Facebook Graph API Development with Flash
上QQ阅读APP看书,第一时间看更新

Time for action - visualizing the info

Enough traces! It's time we displayed something in our actual SWF.

CustomGraphContainerController inherits a method called renderGraphObject() which will take care of this for us. All we have to do is pass it an argument of type graph.GraphObject.

GraphObject.as is a simple class; feel free to open it and take a look:

package graph
{
import graph.controls.GraphObjectRenderer;
public dynamic class GraphObject extends BaseGraphItem
{
public var rendererObject:GraphObjectRenderer;
public var graphObjectListRenderers:Array = [];
public function GraphObject()
{
}
}
}

Honestly, there's no need to worry about any of the code there. All you need to know is that it's dynamic, which means that we can assign new properties to it during runtime, without having to specify their names beforehand. So we can do this:

var graphObject:GraphObject = new GraphObject();
graphObject.favoriteColor = "red";

When a GraphObject is passed to the CustomGraphContainerController.renderGraphObject() method, every single property of the GraphObject will be rendered in a fancy list, automatically. Every single property apart from the two that are defined in the class already, that is!

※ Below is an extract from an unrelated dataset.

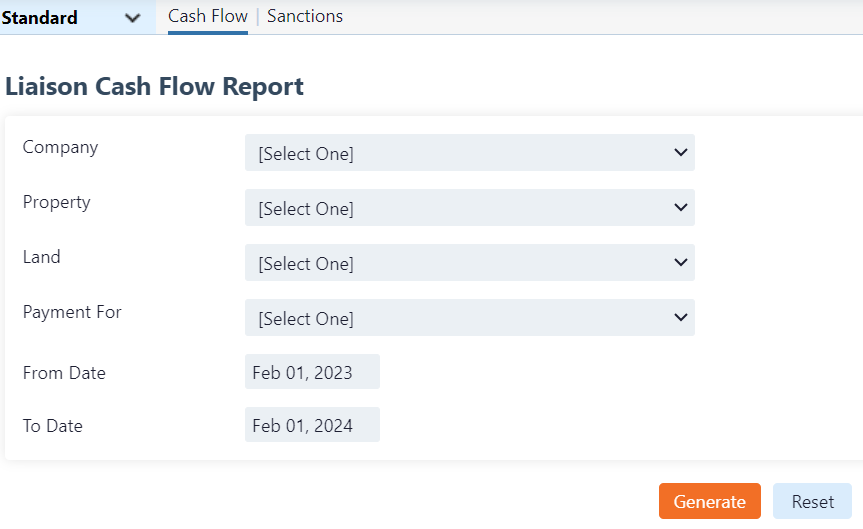The width and height of the screenshot is (863, 529).
Task: Click the Company field label
Action: coord(61,147)
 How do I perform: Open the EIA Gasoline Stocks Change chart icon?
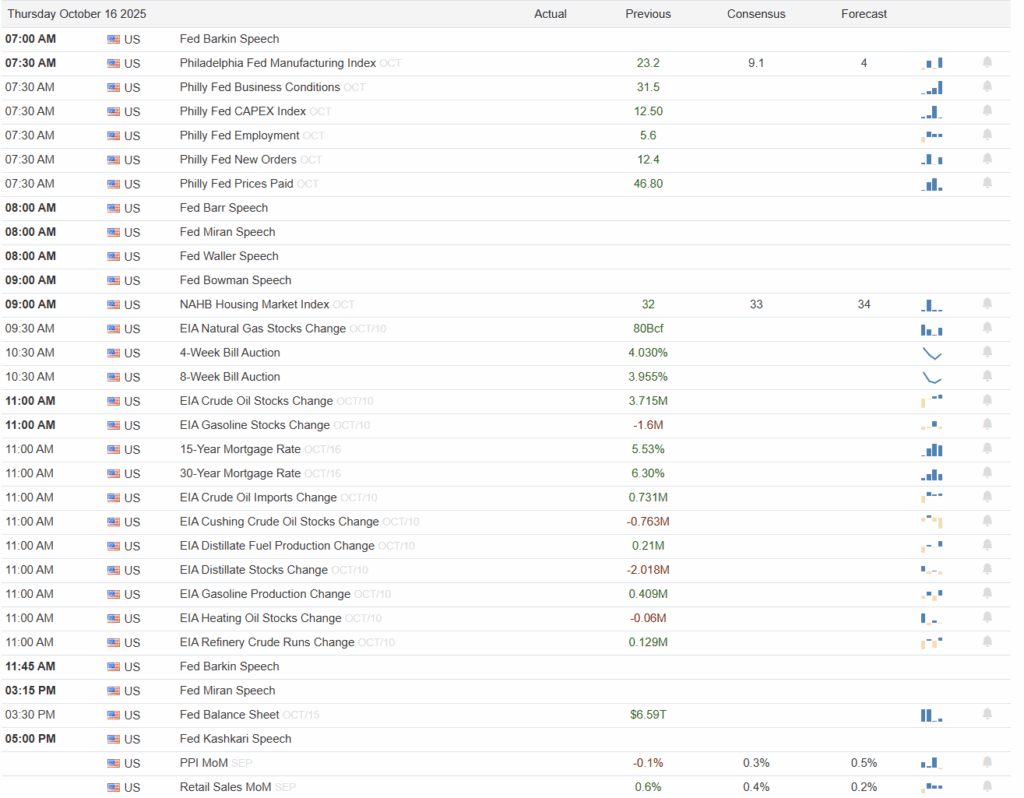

So what we have to do, inside CustomGraphContainerController.onGraphDataLoadComplete(), is:

  1. Create a new instance of GraphObject.
  2. Copy all the properties of decodedJSON to this new GraphObject.
  3. Pass the GraphObject to renderGraphObject().
  4. The code for doing that is as follows:
    private function onGraphDataLoadComplete(a_event:Event):void
    {
    var loader:URLLoader = a_event.target as URLLoader;
    //obtain whatever data was loaded, and trace it
    var graphData:String = loader.data;
    var decodedJSON:Object = JSON.decode(graphData);
    var graphObject:GraphObject = new GraphObject();
    //copy all the properties from decodedJSON to graphObject
    for (var key:String in decodedJSON)
    {
    graphObject[key] = decodedJSON[key];
    }
    this.renderGraphObject(graphObject);
    }
    
  5. Compile and test. The SWF is shown in the next screenshot:
    Time for action - visualizing the info

You can click the Zoom In button a few times to make the Renderer larger and clearer, as in the screenshot above. Your Renderer might display the fields in a different order than depicted; Facebook returns the fields in an arbitrary order.

What just happened?

The window that appeared on stage is what I call a Renderer—specifically, a Graph Object Renderer. It can be dragged around by the title bar, the contents can be scrolled, and you can close it by clicking the button in the top-right corner.

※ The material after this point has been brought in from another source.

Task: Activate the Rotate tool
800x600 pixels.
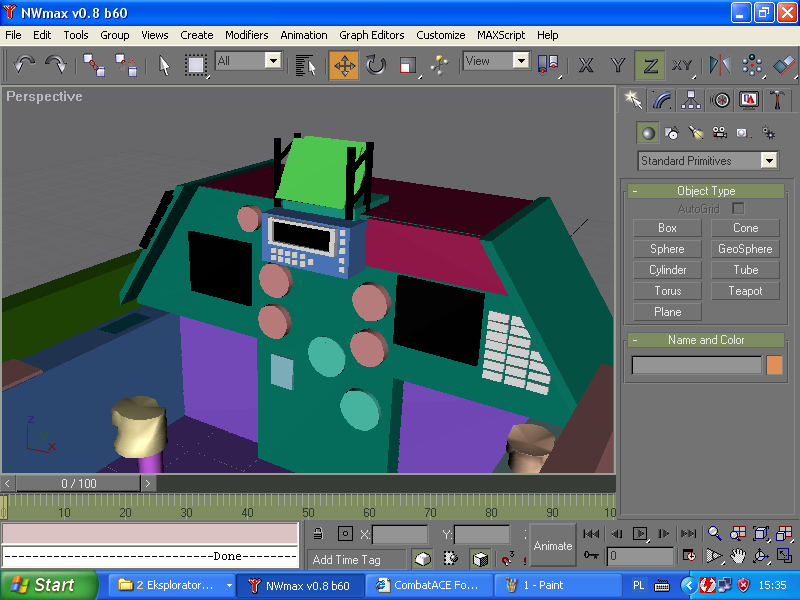Action: [x=376, y=66]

So, you've successfully fetched data from Facebook's Graph API and displayed it in a SWF. Your SWF is flexible; change request.url to point to the Graph URL of a different Facebook object and you'll see it displayed in the Renderer.

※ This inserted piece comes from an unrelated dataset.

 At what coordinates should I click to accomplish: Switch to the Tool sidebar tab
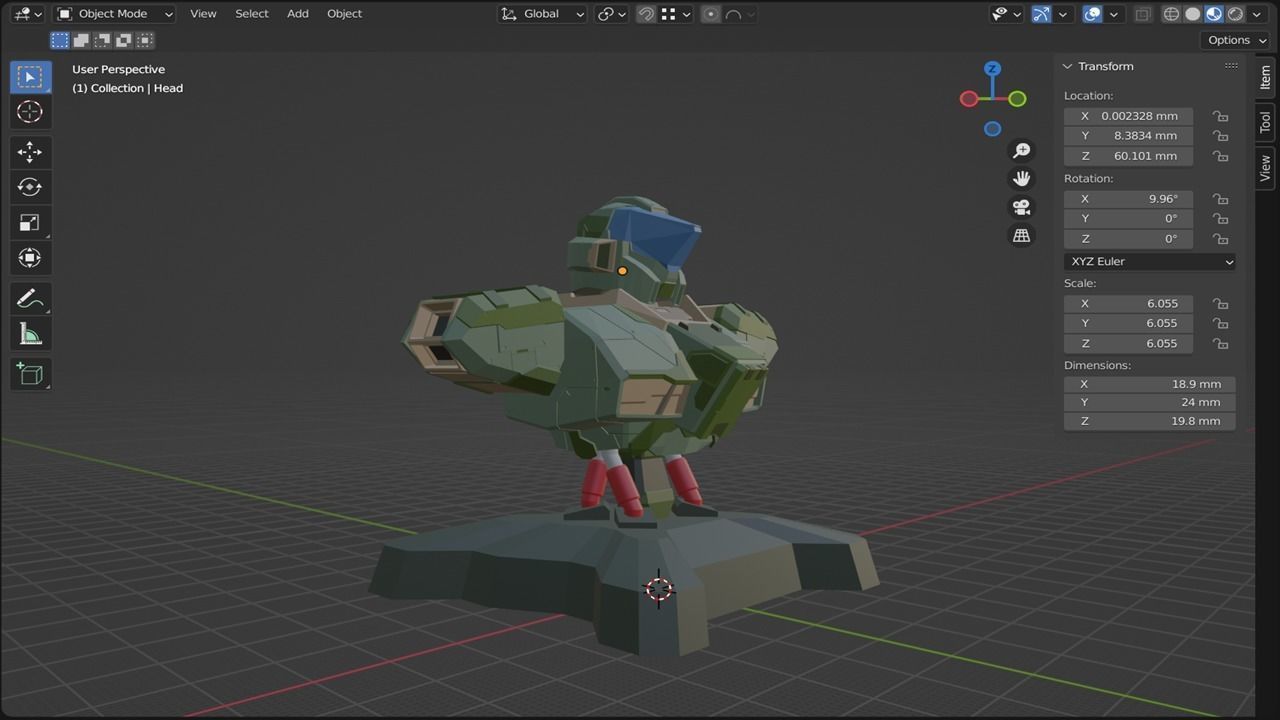point(1264,122)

Most of the data from the GraphObject is displayed in a text area inside the window, in a simple "key: value" format. The Page's name field is displayed in the window's title bar, and if the Page has a picture field (we can see from the JSON that PacktPub does), the image is downloaded and displayed inside the renderer using a Loader.

Note

Like URLLoader, the flash.display.Loader class downloads the object that a given URLRequest points to, dispatching a COMPLETE event when ready. Unlike URLLoader, Loader is used to download images and SWFs, and the event is actually dispatched by one of its sub-objects, contentLoaderInfo. Also, Loader extends DisplayObject, and takes the appearance of the image when it has finished downloading.

Flash's security model prevents an image's data being accessed by SWFs residing on a different domain than the image itself, unless there is a cross-domain policy file on the domain of the image that allows it. Fortunately, Facebook's cross-domain policy file is lenient, allowing such access by every domain.

So, really, this is just a graphical way of representing a Page object from the Graph API.